I could smell the notes of rose and sandalwood rise like a familiar coffee and without hesitation I said, “Timmy’s.”

 

“I suppose you don’t bite either,” I continued, turning to see Janea. She had a sabre in hand and a smile on her face, head tilted, as if she, too, had played this scene before.

 

“Brandy, eh?”

 

“Only the best!” I said pointing, bottle in hand, to the Rosenthal crystal and the inviting cathedral windows and classic legs of the Cognac etching the glass.

 

“I thought your goose was cooked! Forced Labor, was it?”

 

“It was until my father saved me! Forgiven, you know, I could fly home!” Pausing… “With Dee…” she added.

 

“You’ll understand, the proverbial golden ticket – amnesty!”

 

“Well, how about one for the road? I quipped. My mind raced from Dee to Dick to willful determination to cut Damocles thread of hair.

 

“To drink or not to drink?” I said playfully. And I threw her the bottle and pointed to a second glass standing nearby. She recognized the bottle immediately, and said, “Saving it for Dick?” with a rasp in her throat.

 

“No, just you! Always you! A gift from Friar Laurence, do you remember that, Juliet?  Love is as strong as death.” I said and continued to act out the mime,

 

Come, bitter conduct, come, unsavoury guide!

 

Thou desperate pilot, now at once run on,

 

The dashing rocks thy sea-sick weary bark!

 

Here’s to my love!

 

O true apothecary!

 

Thy drugs are quick. Thus, with a kiss I die.

 

Janea had finished the lines with an emphasis on die. She said those words with me and taking her sabre lopped off the wax-sealed head of the brandy bottle, named Juliet.

 

My hand stretched out as I gave her the second glass and then I sipped my own with steadied hand and with words that well could be my last.

 

“Cheers!

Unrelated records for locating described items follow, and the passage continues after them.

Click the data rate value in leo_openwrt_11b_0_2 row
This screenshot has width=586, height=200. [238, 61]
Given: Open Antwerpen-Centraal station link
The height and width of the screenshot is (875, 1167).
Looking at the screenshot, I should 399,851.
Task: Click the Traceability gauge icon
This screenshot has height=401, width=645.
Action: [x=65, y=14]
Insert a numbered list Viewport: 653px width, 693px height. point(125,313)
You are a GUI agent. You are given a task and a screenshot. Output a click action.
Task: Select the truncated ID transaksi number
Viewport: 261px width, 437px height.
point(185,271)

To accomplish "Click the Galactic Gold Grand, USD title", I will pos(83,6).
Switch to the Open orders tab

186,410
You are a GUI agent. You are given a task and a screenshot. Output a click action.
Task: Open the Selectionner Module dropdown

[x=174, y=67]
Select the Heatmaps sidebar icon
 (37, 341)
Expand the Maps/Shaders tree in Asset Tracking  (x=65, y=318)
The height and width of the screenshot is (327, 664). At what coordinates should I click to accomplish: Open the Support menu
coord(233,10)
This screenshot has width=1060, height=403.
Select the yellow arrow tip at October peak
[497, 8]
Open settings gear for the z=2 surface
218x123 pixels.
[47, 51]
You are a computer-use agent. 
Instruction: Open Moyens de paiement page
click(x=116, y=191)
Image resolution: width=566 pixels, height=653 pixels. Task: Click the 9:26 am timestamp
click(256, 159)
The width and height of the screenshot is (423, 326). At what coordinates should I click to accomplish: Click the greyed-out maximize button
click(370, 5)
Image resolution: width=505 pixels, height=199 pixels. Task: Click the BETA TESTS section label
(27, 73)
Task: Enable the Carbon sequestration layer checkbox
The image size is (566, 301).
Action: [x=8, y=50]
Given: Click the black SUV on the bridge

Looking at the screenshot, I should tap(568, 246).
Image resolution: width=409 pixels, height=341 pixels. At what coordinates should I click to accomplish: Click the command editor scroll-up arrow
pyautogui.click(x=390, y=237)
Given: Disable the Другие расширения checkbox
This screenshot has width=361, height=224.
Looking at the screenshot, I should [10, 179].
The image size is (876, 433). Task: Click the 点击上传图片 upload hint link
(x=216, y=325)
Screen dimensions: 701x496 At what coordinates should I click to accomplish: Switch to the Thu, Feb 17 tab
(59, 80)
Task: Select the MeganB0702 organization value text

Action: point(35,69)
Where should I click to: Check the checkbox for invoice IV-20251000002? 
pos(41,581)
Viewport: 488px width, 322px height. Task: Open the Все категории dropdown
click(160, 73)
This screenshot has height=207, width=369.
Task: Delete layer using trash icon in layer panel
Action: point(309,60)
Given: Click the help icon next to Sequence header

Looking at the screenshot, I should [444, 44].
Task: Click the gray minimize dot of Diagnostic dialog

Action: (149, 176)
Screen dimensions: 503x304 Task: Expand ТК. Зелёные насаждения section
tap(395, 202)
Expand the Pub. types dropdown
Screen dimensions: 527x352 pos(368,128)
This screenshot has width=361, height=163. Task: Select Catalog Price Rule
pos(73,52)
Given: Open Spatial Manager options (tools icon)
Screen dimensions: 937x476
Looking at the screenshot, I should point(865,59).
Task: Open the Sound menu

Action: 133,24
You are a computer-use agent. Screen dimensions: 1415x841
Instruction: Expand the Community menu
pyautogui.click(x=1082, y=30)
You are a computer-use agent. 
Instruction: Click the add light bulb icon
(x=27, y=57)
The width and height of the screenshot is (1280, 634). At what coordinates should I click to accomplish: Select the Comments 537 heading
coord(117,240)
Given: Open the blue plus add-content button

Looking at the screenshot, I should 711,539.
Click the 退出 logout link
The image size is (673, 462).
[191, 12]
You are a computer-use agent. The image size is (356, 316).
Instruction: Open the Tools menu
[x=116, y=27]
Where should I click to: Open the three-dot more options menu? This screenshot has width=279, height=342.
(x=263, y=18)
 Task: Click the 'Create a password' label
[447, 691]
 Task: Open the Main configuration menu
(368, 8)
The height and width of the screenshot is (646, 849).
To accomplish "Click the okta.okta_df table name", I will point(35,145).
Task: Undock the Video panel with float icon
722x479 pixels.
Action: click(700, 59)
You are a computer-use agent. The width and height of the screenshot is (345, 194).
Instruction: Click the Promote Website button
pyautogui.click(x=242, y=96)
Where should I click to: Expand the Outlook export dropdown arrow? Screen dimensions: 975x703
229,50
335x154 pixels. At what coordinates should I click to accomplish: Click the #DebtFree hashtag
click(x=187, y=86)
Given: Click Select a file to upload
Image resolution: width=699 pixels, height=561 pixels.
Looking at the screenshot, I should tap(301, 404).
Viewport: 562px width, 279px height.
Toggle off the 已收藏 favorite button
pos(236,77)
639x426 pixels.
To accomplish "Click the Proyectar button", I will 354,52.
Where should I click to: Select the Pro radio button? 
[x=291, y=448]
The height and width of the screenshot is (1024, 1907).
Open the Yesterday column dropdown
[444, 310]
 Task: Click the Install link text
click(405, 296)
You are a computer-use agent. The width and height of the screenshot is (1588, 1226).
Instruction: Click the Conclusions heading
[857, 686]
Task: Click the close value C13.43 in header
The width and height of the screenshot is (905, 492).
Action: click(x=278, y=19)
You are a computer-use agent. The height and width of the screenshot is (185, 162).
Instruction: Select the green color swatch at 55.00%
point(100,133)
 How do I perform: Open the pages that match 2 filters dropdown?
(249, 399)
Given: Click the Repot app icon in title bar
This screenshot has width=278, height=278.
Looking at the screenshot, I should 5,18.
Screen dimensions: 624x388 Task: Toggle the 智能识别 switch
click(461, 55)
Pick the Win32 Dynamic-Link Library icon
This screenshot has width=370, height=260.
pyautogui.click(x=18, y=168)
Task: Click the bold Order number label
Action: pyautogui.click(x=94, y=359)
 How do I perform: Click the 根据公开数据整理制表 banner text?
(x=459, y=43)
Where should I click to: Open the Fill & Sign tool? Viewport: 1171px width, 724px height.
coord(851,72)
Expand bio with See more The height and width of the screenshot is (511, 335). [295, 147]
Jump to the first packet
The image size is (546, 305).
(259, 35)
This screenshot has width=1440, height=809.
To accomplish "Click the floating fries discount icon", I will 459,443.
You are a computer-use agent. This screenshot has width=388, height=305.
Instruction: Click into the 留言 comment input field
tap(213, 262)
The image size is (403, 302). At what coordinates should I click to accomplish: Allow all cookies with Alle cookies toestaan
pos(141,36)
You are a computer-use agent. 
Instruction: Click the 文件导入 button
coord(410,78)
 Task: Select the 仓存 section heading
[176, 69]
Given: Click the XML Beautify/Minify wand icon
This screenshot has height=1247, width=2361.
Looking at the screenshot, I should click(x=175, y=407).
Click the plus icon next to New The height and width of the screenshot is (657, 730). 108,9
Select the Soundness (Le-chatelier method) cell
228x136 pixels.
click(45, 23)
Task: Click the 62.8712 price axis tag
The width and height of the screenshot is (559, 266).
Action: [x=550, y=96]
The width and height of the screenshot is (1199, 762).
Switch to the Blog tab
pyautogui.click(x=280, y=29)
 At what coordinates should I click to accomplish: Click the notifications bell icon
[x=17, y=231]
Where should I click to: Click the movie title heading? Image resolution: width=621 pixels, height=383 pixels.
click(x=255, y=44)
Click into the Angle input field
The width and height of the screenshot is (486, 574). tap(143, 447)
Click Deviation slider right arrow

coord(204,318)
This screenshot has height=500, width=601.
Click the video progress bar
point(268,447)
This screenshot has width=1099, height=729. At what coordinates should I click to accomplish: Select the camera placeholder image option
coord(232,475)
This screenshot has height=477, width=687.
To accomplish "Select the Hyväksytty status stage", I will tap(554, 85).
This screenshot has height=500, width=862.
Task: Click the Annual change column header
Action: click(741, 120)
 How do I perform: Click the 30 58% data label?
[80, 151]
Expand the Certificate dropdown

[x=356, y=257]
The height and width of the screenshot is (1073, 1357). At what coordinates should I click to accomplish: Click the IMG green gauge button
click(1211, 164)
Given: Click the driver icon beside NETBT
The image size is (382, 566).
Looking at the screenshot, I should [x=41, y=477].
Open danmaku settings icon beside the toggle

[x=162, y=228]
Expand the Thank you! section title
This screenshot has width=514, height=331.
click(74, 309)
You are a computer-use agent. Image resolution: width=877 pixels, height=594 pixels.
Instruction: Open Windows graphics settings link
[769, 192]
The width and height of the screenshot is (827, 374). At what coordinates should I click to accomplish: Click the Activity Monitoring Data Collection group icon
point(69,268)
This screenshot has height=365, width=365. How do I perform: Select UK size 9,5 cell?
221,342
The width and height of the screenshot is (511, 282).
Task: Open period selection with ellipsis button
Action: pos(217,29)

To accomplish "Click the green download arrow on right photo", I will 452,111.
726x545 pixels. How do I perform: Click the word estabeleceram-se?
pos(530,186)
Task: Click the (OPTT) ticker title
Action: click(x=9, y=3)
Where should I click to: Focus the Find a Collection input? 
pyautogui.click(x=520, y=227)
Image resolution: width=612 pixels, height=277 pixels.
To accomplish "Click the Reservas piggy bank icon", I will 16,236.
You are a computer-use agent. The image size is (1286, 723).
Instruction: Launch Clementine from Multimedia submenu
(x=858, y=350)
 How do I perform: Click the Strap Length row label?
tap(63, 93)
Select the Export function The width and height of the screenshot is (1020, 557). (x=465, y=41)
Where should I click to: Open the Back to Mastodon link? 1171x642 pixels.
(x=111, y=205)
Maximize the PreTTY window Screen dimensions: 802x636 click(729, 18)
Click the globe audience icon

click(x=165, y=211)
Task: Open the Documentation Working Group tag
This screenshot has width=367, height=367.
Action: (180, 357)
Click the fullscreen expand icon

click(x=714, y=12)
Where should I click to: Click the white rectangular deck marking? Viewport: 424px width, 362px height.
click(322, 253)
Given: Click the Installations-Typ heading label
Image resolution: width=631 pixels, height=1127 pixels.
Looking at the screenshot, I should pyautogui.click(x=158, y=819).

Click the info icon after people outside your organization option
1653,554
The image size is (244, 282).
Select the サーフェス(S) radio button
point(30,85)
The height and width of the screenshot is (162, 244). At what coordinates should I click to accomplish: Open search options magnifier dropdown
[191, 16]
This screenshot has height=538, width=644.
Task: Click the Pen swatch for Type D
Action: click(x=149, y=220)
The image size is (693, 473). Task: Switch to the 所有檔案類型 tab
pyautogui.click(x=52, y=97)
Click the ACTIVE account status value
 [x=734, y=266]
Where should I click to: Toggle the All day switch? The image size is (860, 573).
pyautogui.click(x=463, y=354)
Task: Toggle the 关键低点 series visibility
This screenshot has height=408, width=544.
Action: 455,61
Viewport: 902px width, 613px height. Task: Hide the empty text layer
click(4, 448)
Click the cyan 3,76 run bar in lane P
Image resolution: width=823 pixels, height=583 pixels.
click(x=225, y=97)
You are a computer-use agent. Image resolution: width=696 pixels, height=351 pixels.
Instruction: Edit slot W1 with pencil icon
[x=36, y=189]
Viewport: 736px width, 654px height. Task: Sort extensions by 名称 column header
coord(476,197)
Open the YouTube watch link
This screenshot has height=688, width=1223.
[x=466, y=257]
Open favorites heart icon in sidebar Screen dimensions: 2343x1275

Janea,” I said, with all the love I could muster.

 

She poured herself a good glass and drank heartily and said,

 

Yea noise, then I’ll be brief, O happy dagger!” and pausing, she looked to her glinting sabre, then to me, and drank some more.

 

This is they sheath,” she said, lifting her sword…. paused further, and shuttered…and tottered…

 

There rust and let me die,” I concluded. Speaking the benediction as she fell into my arms and died.

 

I lowered her lifeless body to the floor and sitting in cradled stone, like Michelangelo’s Pietà herself, gave her – my red, red rose – a soft kiss. Then, I picked up my amber glass filling with it again with my own tears and gave a toast to my dearest brother Dick and to a brighter future for Dee, and said, “How easy is that?”